Criton – 1960-08-27 – Convulsions Africaines

ORIGINAL-Criton-1960-08-27  pdf

Le Courrier d’Aix – 1960-08-27 – La Vie Internationale.

 

Convulsions Africaines

 

Effectivement, les Soviets n’ont pas gagné la troisième manche à l’O.N.U. sur le Congo. Ils se sont trouvés seuls pour soutenir Lumumba contre Hammarskoeld. Ne pouvant s’opposer au courant afro-asiatique favorable au Secrétaire Général, ils ont abandonné la résolution hostile qu’ils avaient préparée. Et le conseiller russe de Lumumba à Léopoldville, Jacovlev a décidé le Congolais à se déclarer satisfait de l’échec subi au Conseil de Sécurité. La partie n’est pas jouée pour autant. L’anarchie qui s’étend et la misère qu’aucun secours international, si important soit-il, ne peut rapidement combattre dans ce vaste territoire du Congo la rivalité toujours aigüe des tribus et des chefs, offrent au jeu soviétique bien des opportunités ; reste à savoir si Lumumba pourra se maintenir ; ses extravagances, l’incohérence de ses manœuvres en font un protagoniste difficile à manier.
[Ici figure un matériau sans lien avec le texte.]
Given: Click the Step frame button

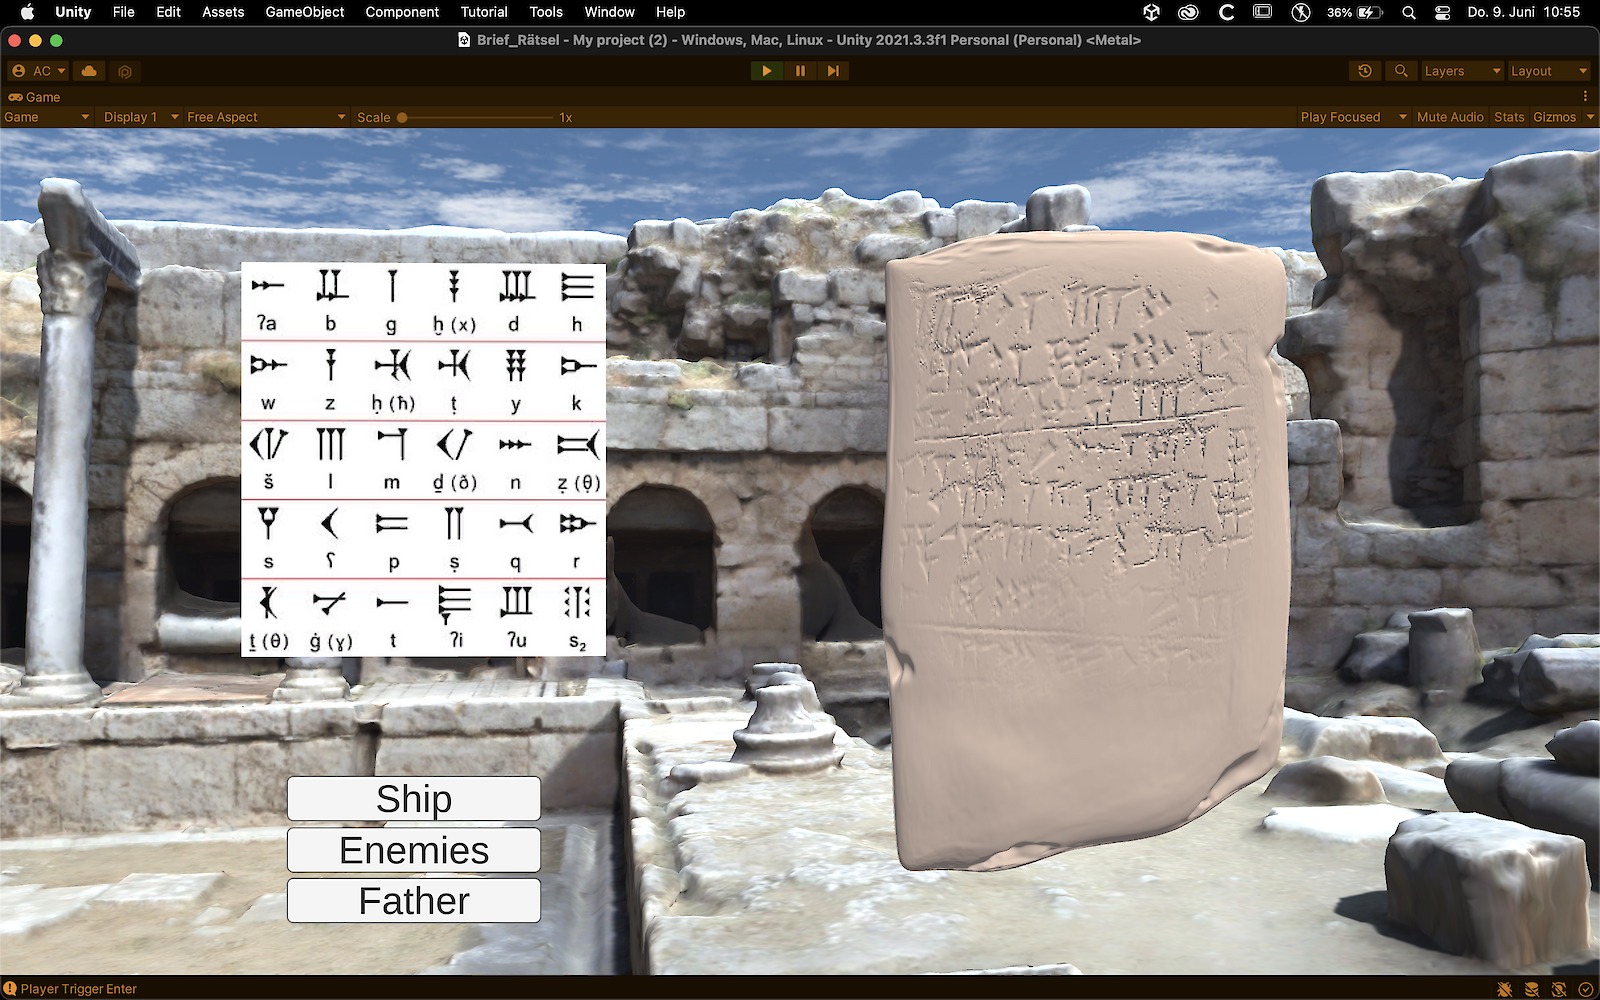Looking at the screenshot, I should (x=833, y=71).
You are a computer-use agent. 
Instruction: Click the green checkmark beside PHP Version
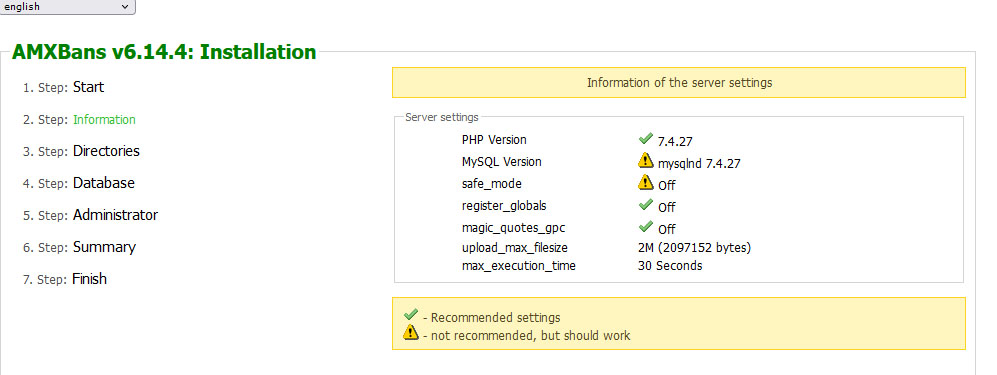pos(645,138)
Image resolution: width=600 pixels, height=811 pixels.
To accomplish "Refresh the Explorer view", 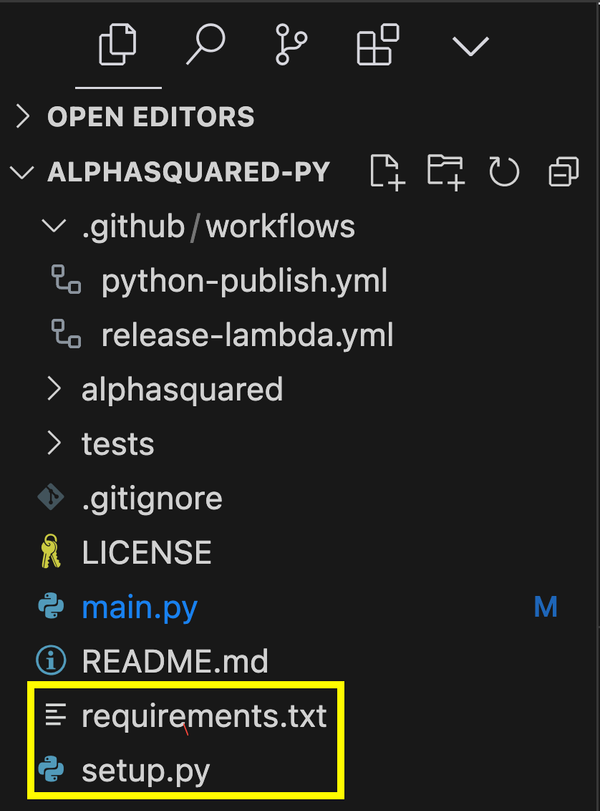I will (504, 172).
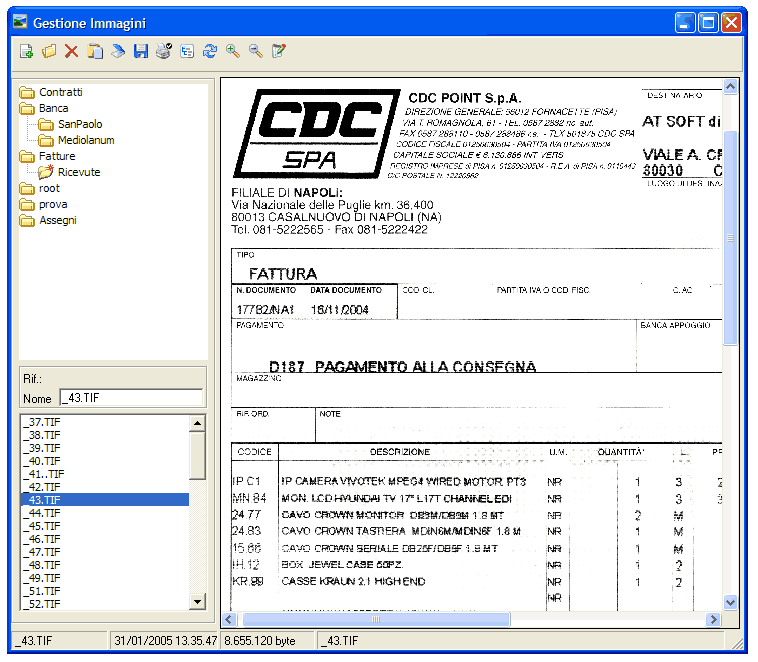This screenshot has height=662, width=758.
Task: Select the Contratti folder in the tree
Action: [x=60, y=92]
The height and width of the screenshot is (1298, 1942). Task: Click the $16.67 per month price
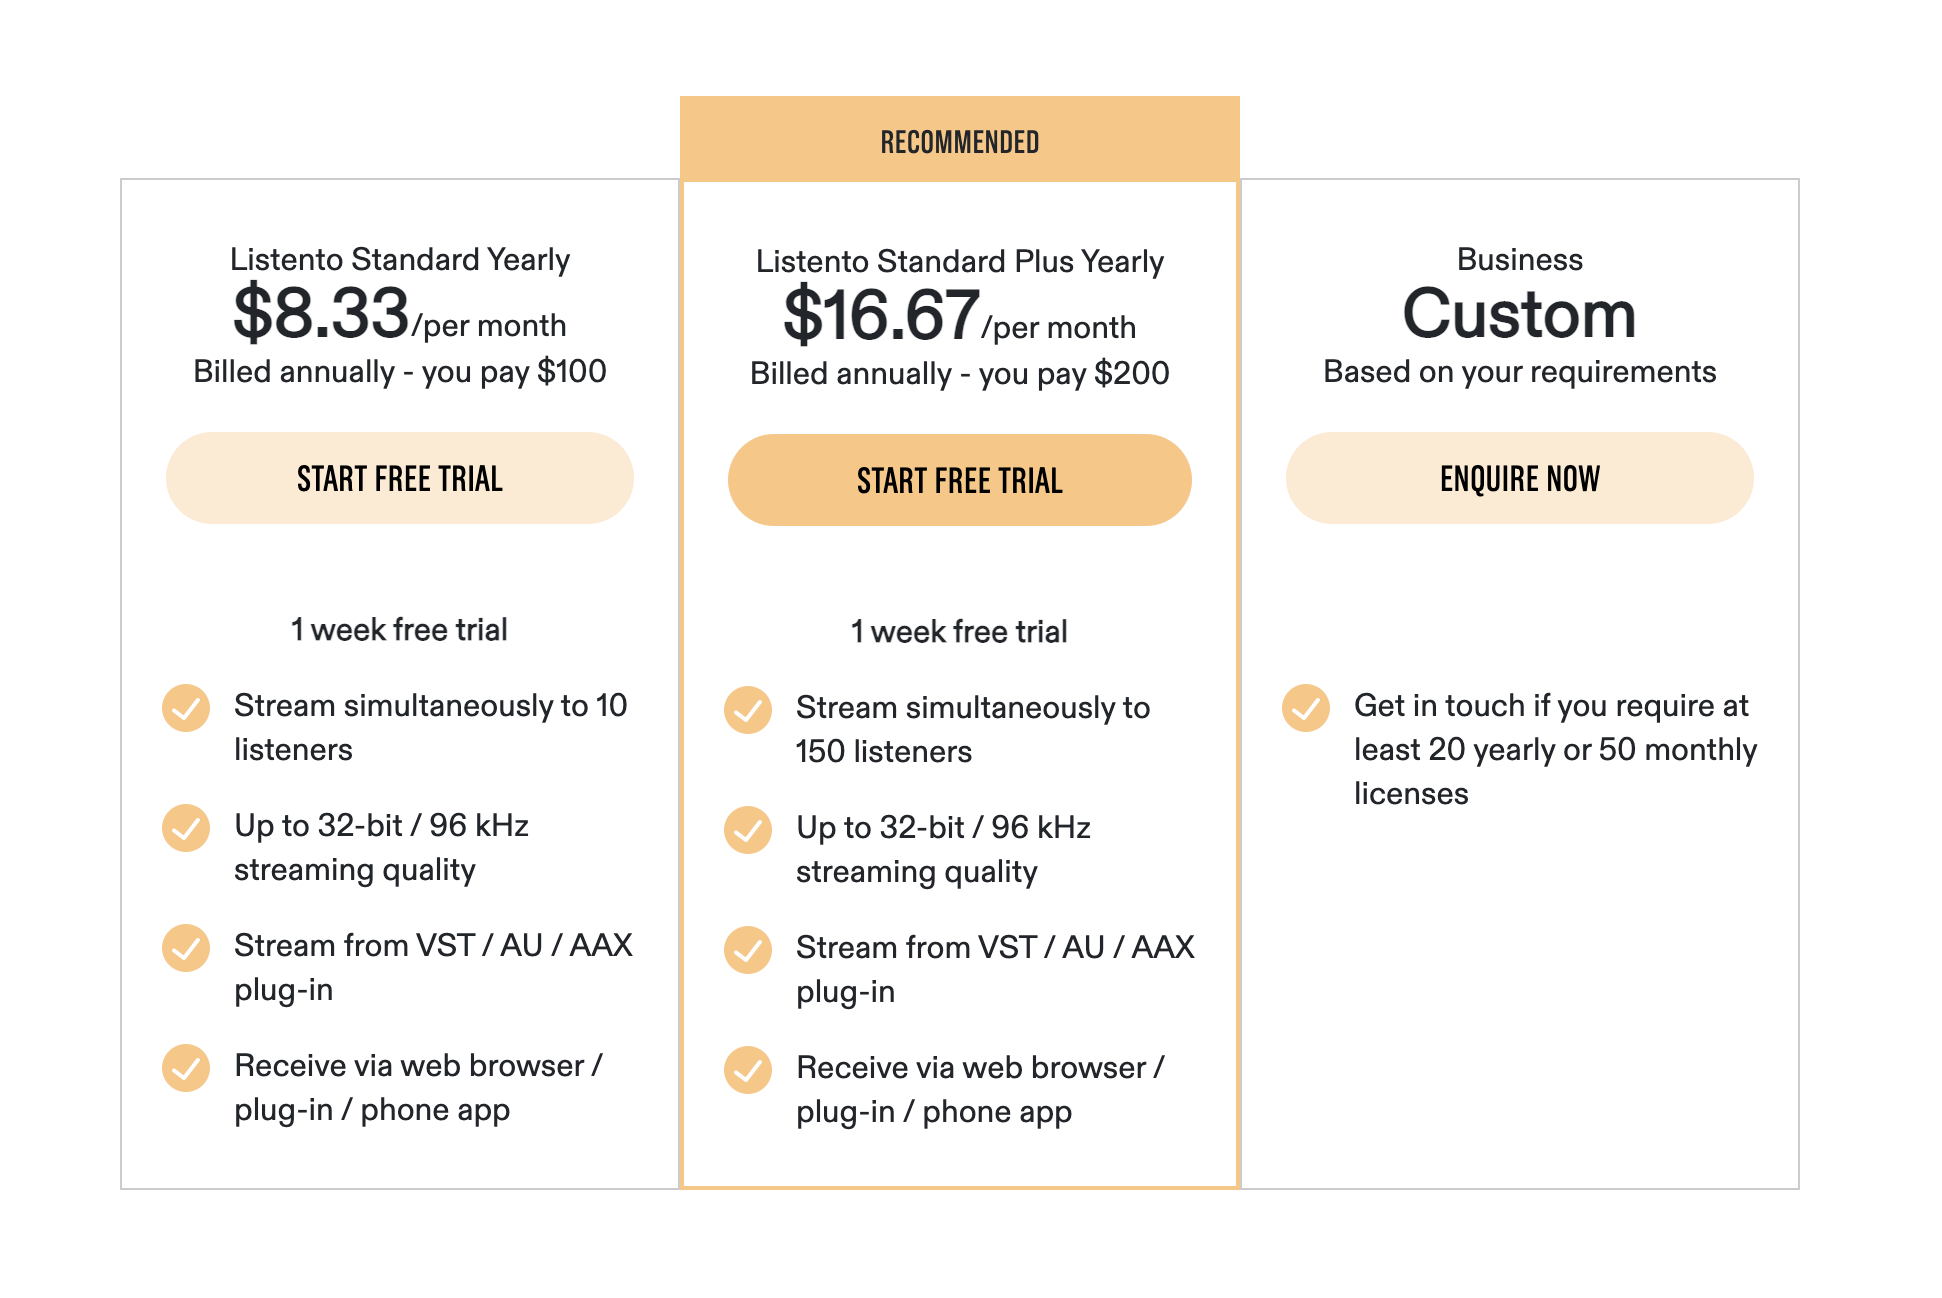pos(960,316)
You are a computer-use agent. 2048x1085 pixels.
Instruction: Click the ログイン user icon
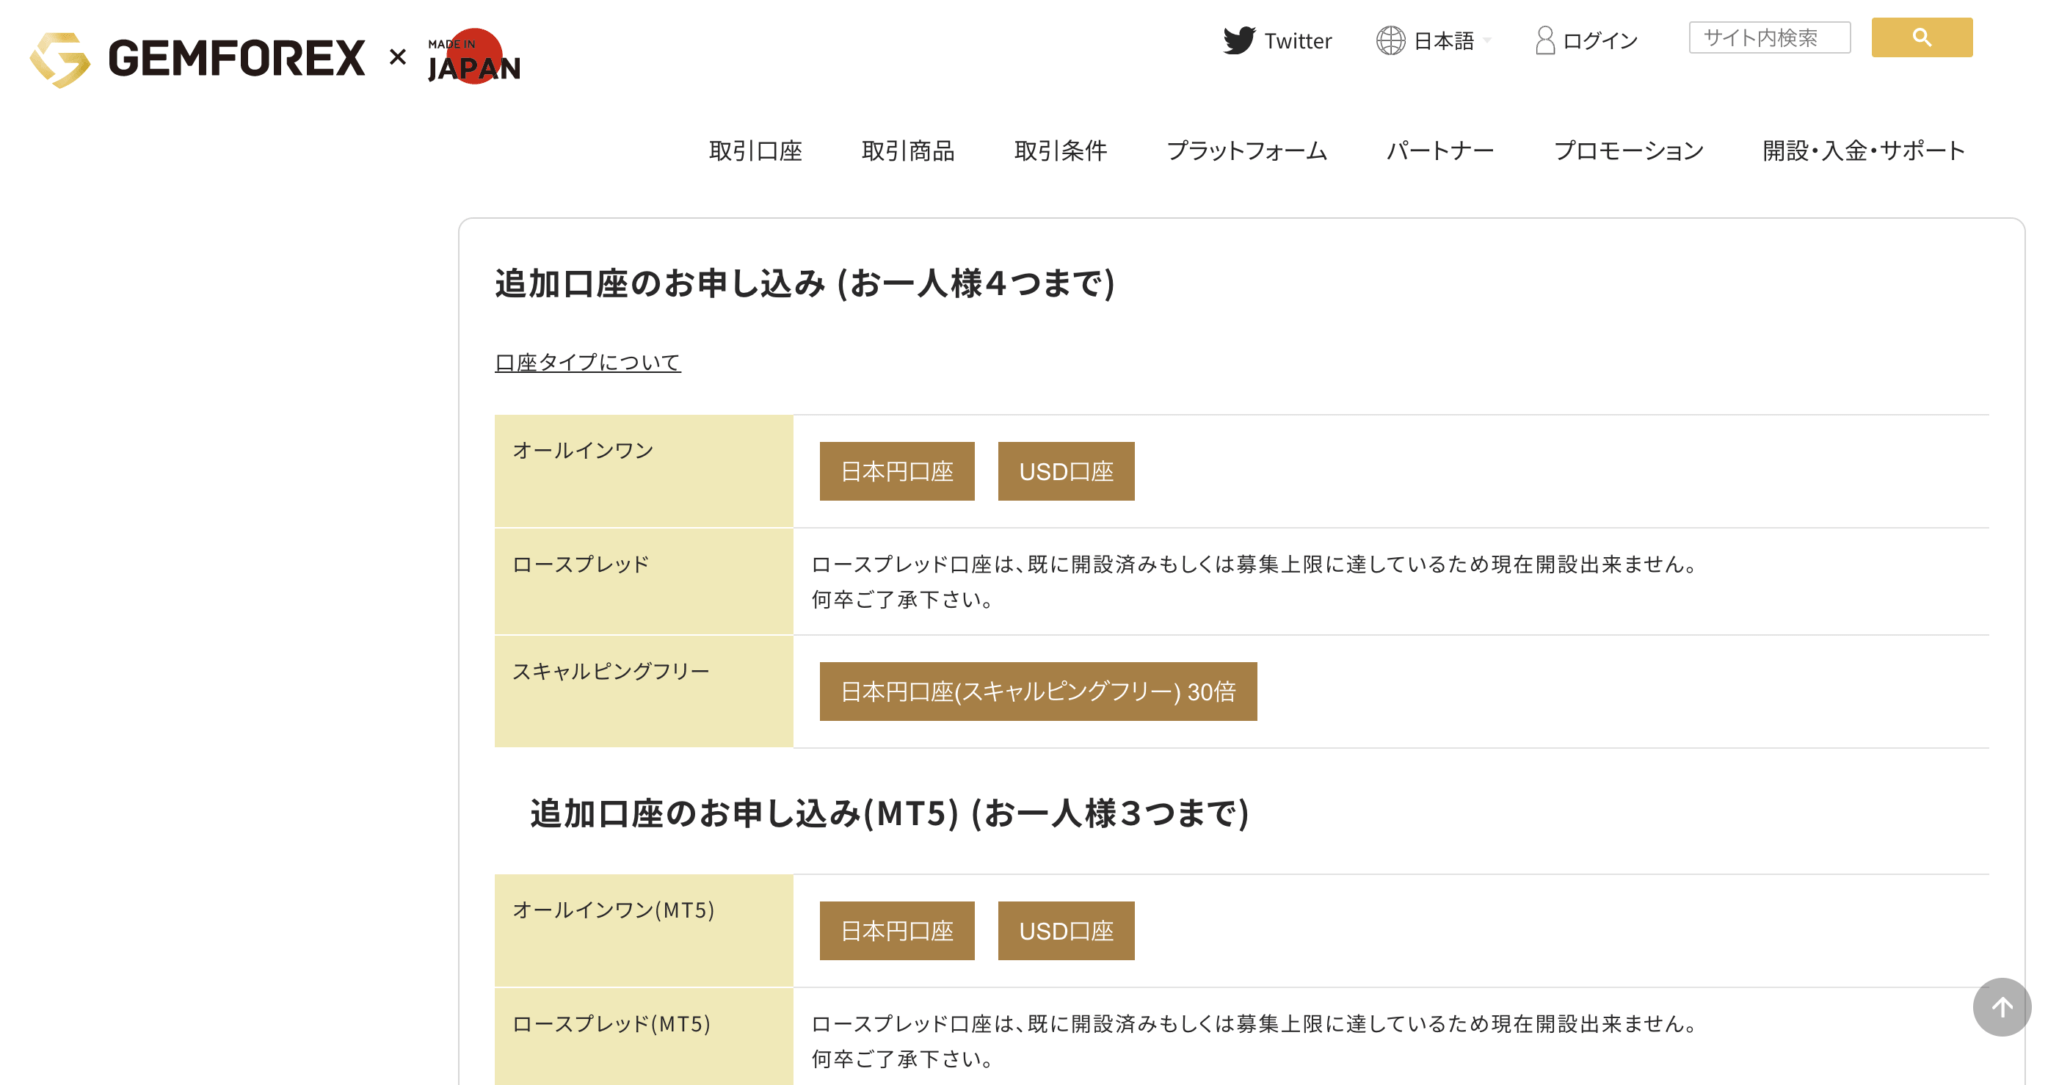[1544, 40]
Et la plupart des chefs d’Etat africains le verraient choir avec satisfaction.

 

Après la Réunion de l’O.N.U.

Reprenant nos propos antérieurs, nous voyons que les Russes n’ayant pu se servir de l’O.N.U. pour mettre le Congo tout entier sous la férule de Lumumba, doivent maintenant provoquer ou étendre la guerre civile entre Congolais et empêcher les forces de l’O.N.U. de maintenir l’ordre, en séparant les belligérants, ou bien mettre celles-ci dans l’obligation de se servir de leurs armes, ce qui pourrait fournir prétexte à une intervention extérieure. Mais laquelle ? Lumumba a parlé d’amis africains. De ceux-ci, les Guinéens seuls sont disponibles, mais ils ne suffiraient pas. Il a fait aussi appel à Nasser. Ce serait en effet une belle revanche aux défaites du Sinaï qu’une expédition de soldats égyptiens au Congo. Mais on peut parier que Nasser ne s’y risquera pas. Il y a trop d’obstacles matériels à une telle aventure.

 

L’Éclatement du Mali

La Fédération du Mali, Soudan-Sénégal a éclaté. Il fallait être aveugle pour ne pas le prévoir dès sa naissance. Ignorait-on à Paris, ce qui était évident pour tout le monde ? Faut-il rappeler que c’est précisément la constitution dudit Mali qui, sitôt formé, a exigé son indépendance, qui est à l’origine de l’effondrement de la Communauté. Les dirigeants sénégalais avouent un peu tard qu’ils auraient dû suivre les conseils d’Houphouët Boigny. On sait l’amertume de celui-ci quand il se vit abandonné et contraint de suivre une voie qu’il n’approuvait pas. La tragédie du Congo elle-même est pour une large part la conséquence de cette réaction en chaîne, pour ne rien dire des incidences de tout cela sur le problème algérien. N’insistons pas.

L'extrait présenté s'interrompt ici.